Overal in huis kom ik briefjes tegen. Groot en klein. Krabbels op oude enveloppen. Wit en in allerlei kleuren. Van die laatste zwerven er veel rond. De grootste concentratie gele, roze en groene blaadjes ligt in de kamer waar ik de meeste tijd aan mijn boek heb geschreven. Dat losflodderende spul komt niet alleen doordat ik een nogal beroerde kwaliteit post-it heb gebruikt. Ze léken namelijk heel handig om al die verschillende verhaallijnen op een groot vel te ordenen en te herschikken. Ik kwam er echter al snel achter dat ze na een halve minuut alweer van dat grote vel afvielen… Tussen al die blaadjes zwerft er dan ook eentje rond met een notitie aan mezelf om de volgende keer vooral het echte A-merk te gebruiken.
Maar goed, veel van die blaadjes heb ik zelf verwijderd van dat grote vel waarop ik mijn hele boek had geordend. Het zijn hoofdstukken of delen van hoofdstukken die er tijdens het Grote Schrappen (Schrijven is schrappen!) uit moesten. Mijn boek was namelijk veel te dik. En dat is hartstikke leuk als je Harry Muesli heet en De Ontdekking van de Zemel hebt geschreven (Verreweg de leukste ver-Donald Duck-isering die er bestaat). In mijn geval was het doel echter een Lekker Wegleesboek en die zijn over het algemeen iets handzamer van formaat. Mijn boek moest dus afvallen.
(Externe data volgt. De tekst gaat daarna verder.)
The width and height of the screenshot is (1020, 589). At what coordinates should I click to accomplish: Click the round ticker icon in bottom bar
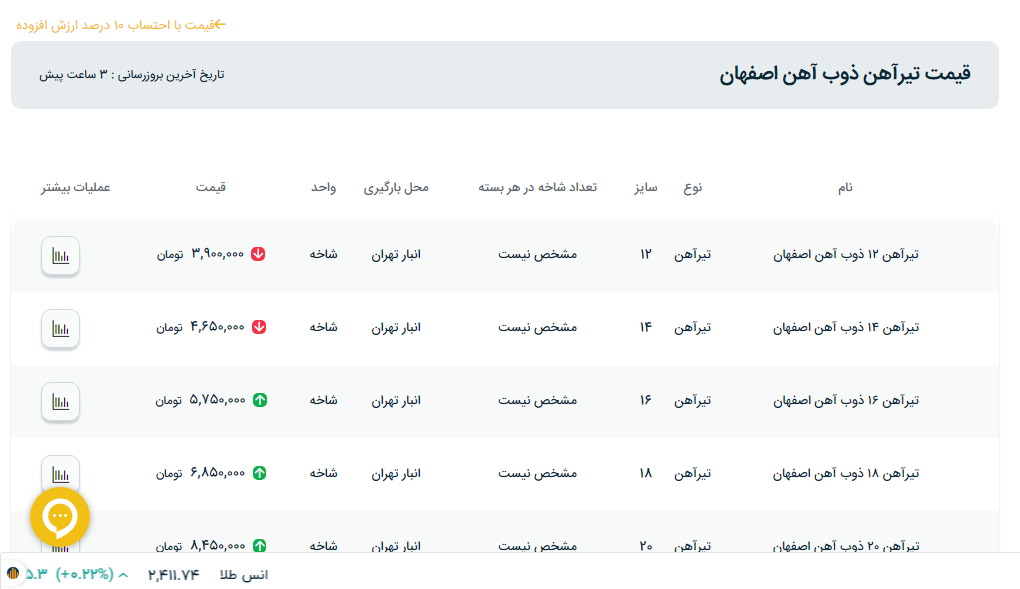click(13, 574)
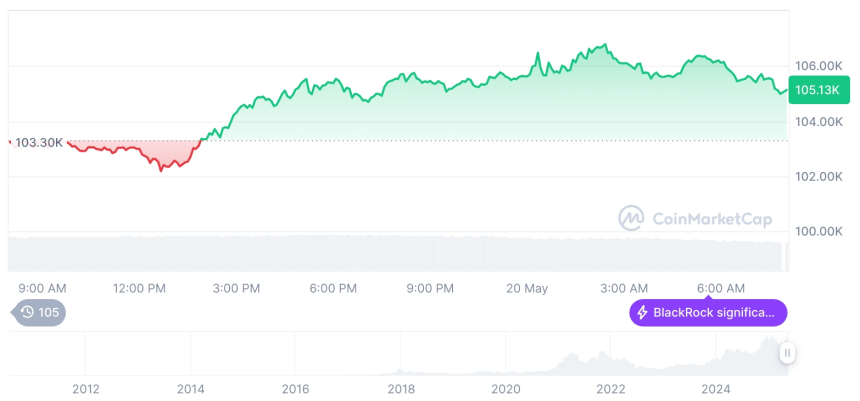Select 2014 on the history navigator
This screenshot has height=401, width=860.
pos(190,389)
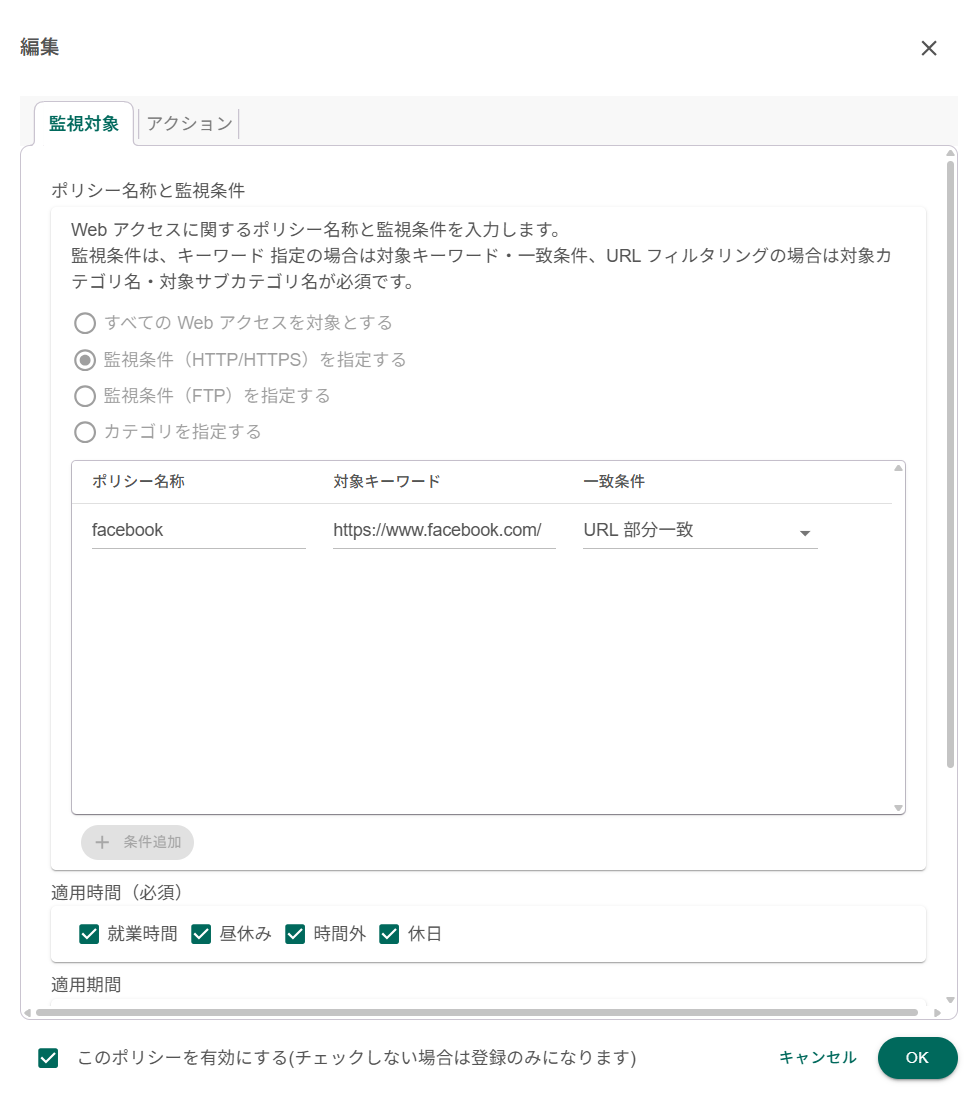Click the キャンセル link

pyautogui.click(x=817, y=1057)
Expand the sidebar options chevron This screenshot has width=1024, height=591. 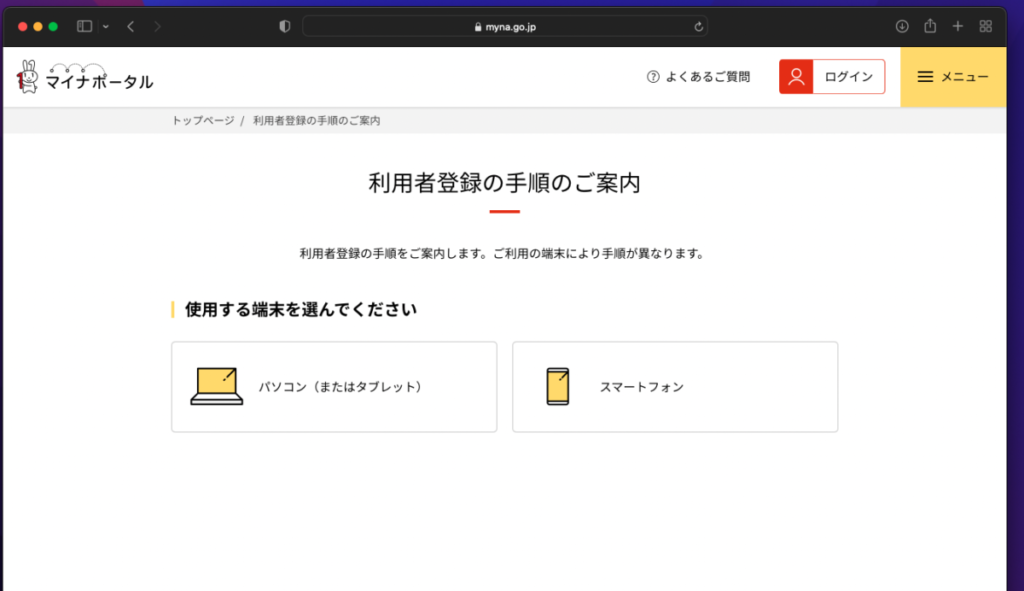104,26
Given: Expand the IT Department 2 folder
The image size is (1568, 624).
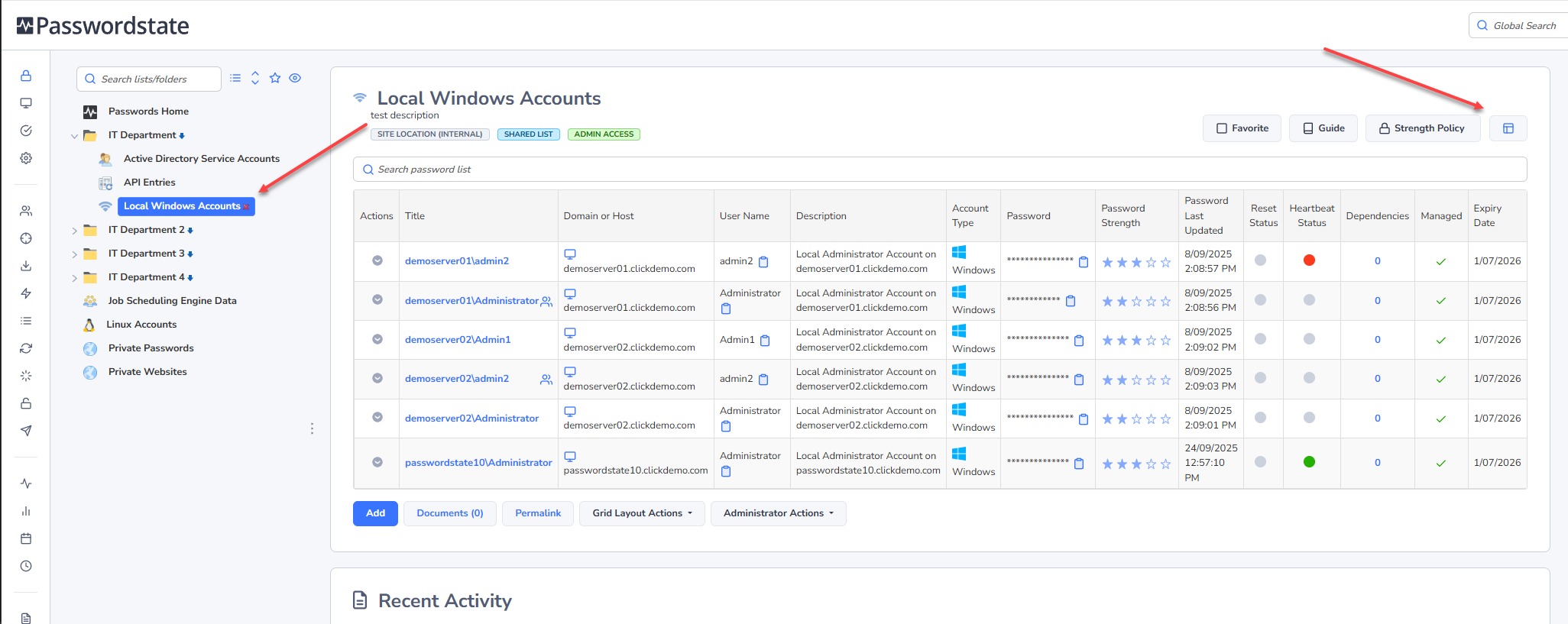Looking at the screenshot, I should click(x=74, y=231).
Kritische meelezers hielpen me de puntjes op de i te zetten. Daarna kwam er nog een aantal rondes lezen waarbij ik op allerlei soorten fouten lette. Typefouten, taalfouten, logica-binnen-het-verhaal-fouten, fouten-die-nog-niemand-gezien-had, fouten-waarbij-ik-een-halve-hartverzakking-kreeg-want-o-wat-erg-als-ik-die-er-niet-uit-had-gevist en wat ik maar nog meer tegenkwam. Al met al heb ik de laatste weken mijn boek zeker tien keer herlezen. Elke keer werd ik onzekerder… Echt, een verhaal bedenken is hartstikke leuk, maar die laatste momenten voor je boek naar de drukker gaat zijn horror!
De meeste gedachten schipperden tussen Dit Vindt Niemand Leuk via Iedereen Gaat Me Haten naar Ik Zak Compleet Door Het IJs. En weer terug. Dit werd met het uur sterker. En ondertussen maar vrolijk doorgaan met het printklaar maken voor de drukker. Gelukkig was Maarten er als kalme ondersteuning bij rampen. De ergste? Tijdens het voor-de-laatste-keer nalopen erachter komen dat er zes (ZES!) pagina’s verdwenen waren! Ik krijg het nog benauwd als ik eraan denk. En gelukkig was Frank er die een prachtige cover tevoorschijn toverde.
Vervolgens stuur je de boel met ingehouden adem (en veel hopen dat het allemaal goed gaat) naar de drukker en kun je NIETS meer doen. Behalve in een soort zwart gat vallen. Waar overal briefjes blijken te liggen. Groot en klein. Krabbels op oude enveloppen. Wit en in allerlei kleuren. Want ja, ideeën voor het volgende boek zijn er al volop. En ondanks de horror aan het eind, begin je dan gewoon weer opnieuw.
O, en die cover? Ik vind hem mooi. En ik hoop van harte dat jullie hem ook leuk vinden!